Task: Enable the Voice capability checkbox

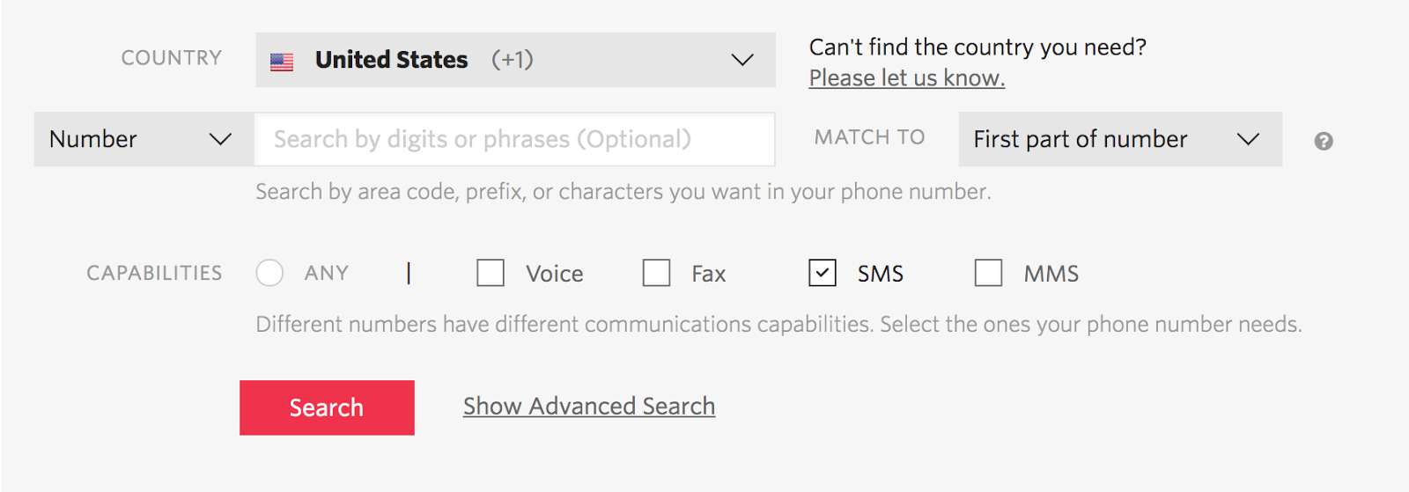Action: pyautogui.click(x=491, y=273)
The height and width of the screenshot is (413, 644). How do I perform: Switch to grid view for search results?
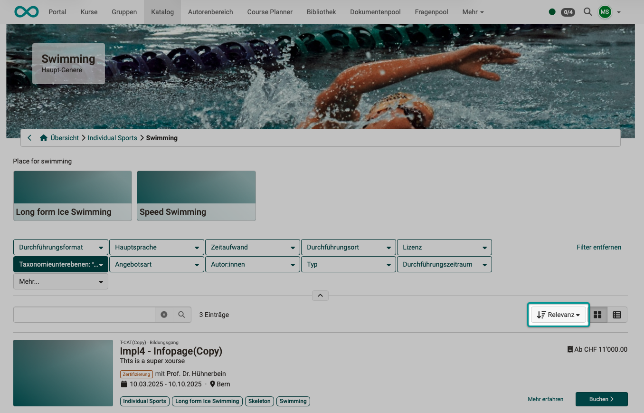(597, 314)
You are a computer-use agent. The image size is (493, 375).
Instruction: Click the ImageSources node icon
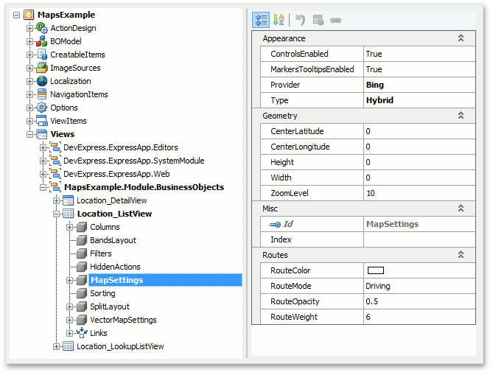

○ ○ ○ ○ ○

## WHAT IS BEING ASKED
Copy out exactly the lines between the line that contains "The height and" and the last line of the records, both ends included; leave out every picture.

## YOUR SOLUTION
The height and width of the screenshot is (413, 644). How do I perform: Switch to grid view for search results?
(597, 314)
You are a computer-use agent. The image size is (493, 375).
Instruction: Click the ImageSources node icon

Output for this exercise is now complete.